Duanın bile yeterli olmadığı isyan halleridir insanın okuduğum satırlardaki , iyi şiirdi derinliğiyle sevgiler Menekşe hanım
:) harikaydı, duru ama kederli, neşeli ama umutsuz bir nehir gibiydi şiirin nesildaşım.. Y...'den tüm ihtişamıyla bir eser daha, eksik olma ...
Bunca yıllık ömründe, çok uzun zamandır dua etmeyen biri olarak dikkatimi çeken bir şeyi yazmadan geçemeyeceğim: Düşünüyorum da: Milyonlarca anne, kendi dili ve kendi dininde evladı için dua ediyor ve buna rağmen milyonlarca evlat; savaş veya hastalık ya da intihar veyahut başka bir nedenle, hadi hiç biri değilse bile ecel sebebiyle diyelim (ama sonuçta milyonlarca evlat) ana babasından önce ölüp gidiyor hayattan ve hem de bunlar hayatta hiç bir fonksiyonu, yaptırımı olmayan evlatlar.
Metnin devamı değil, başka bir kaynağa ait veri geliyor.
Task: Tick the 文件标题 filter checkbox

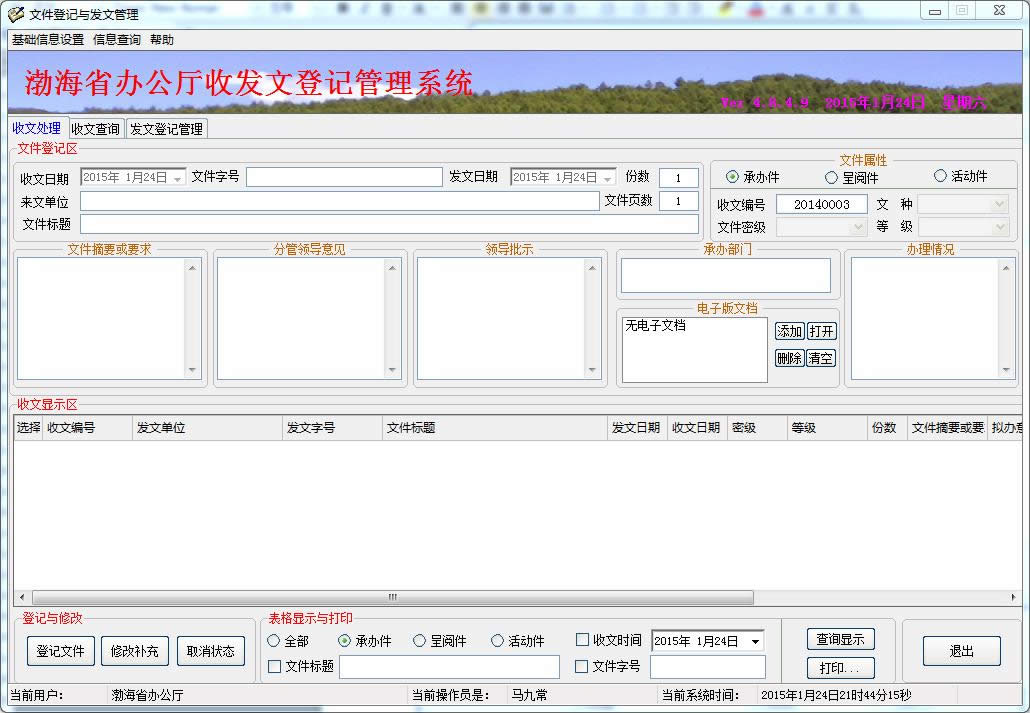Action: tap(275, 666)
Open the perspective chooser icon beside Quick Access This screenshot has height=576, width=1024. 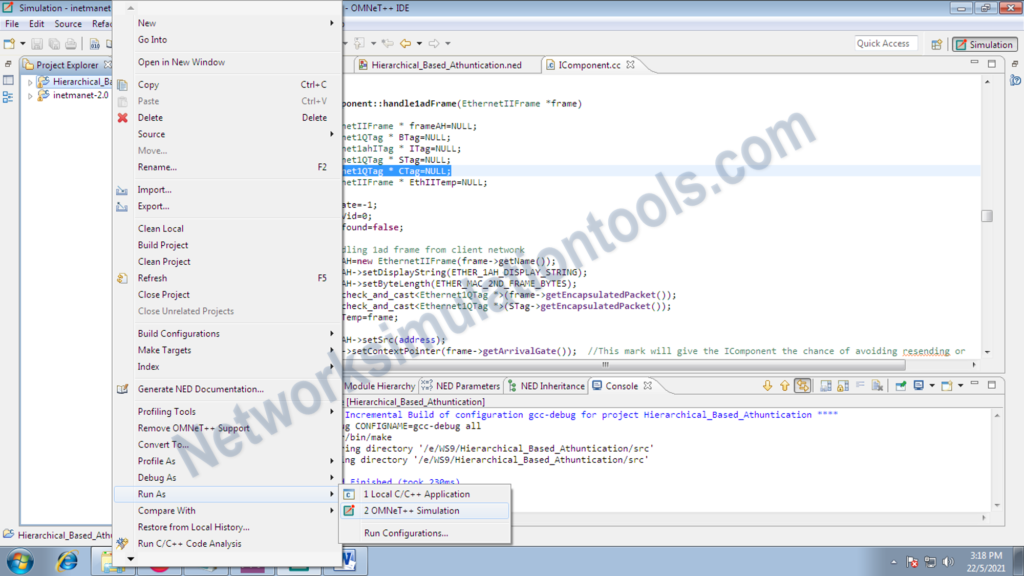[x=937, y=44]
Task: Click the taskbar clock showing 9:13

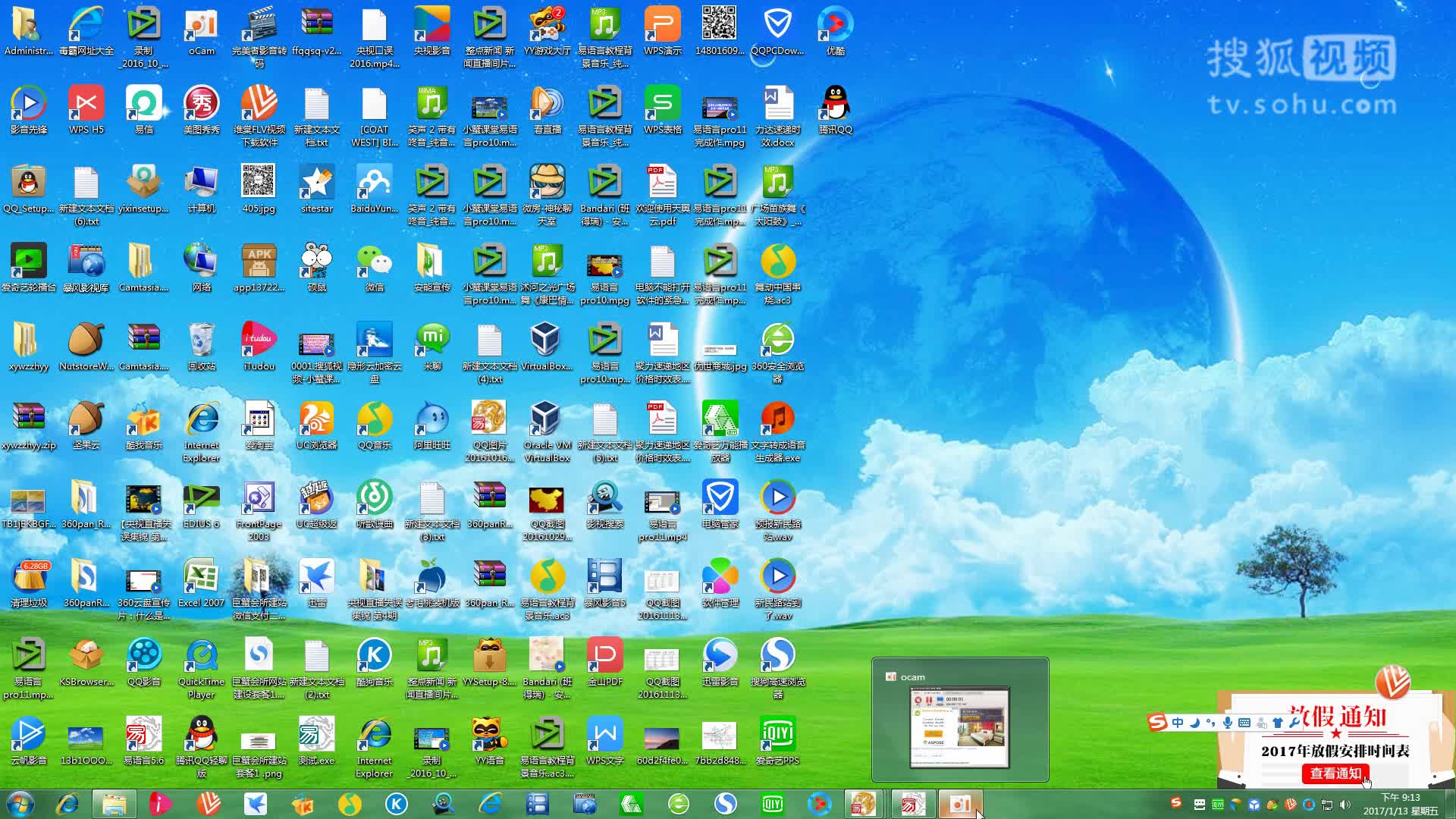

Yani cennet ayaklarının altında olan anaların duaları bile boşa kürek çekmekten öteye gitmiyor (farkındaysan babaların dualarını katmadım hesaba)... Bunu görünce de insan dua etmekten de inanmaktan da imtina ediyor ister istemez. En azından benim için durum böyle. Bana kalırsa kainatın sırrı; her şeyin kendi içinde ve sessizce iletişim ve etkileşim halinde olması. Yani işin özünde her şey olacağına varıyor. İster kainatın kanunu diyelim, ister mörfi kanunu, ister kader ya da etme bulma dünyası... Ama biz bugün (ya da dünya bugün), bu günü yaşıyorsak duadan çok geçmişimizde yaşanan tarih ve onda belirleyici olan olayların etkisi ve izi var diye düşünüyorum... Kontrolsüz bir sirkülasyon söz konusu yani... Ve Şiire, daha doğrusu şairine gelirsek; her şey yine de ümit ve sebat arasındaki ince çizgide asılı halde duruyor derim. Yani ister duayla, ister duasız yola devam... Çünkü elden başka bir şey gelmiyor... Çünkü sonuç ya da son hep aynı... Keyif alabildiğince gittiği yere kadar yani... Yine beni yazdıkça yazdıran şiir için teşekkürlerimle saygılarımı sunuyorum şaire...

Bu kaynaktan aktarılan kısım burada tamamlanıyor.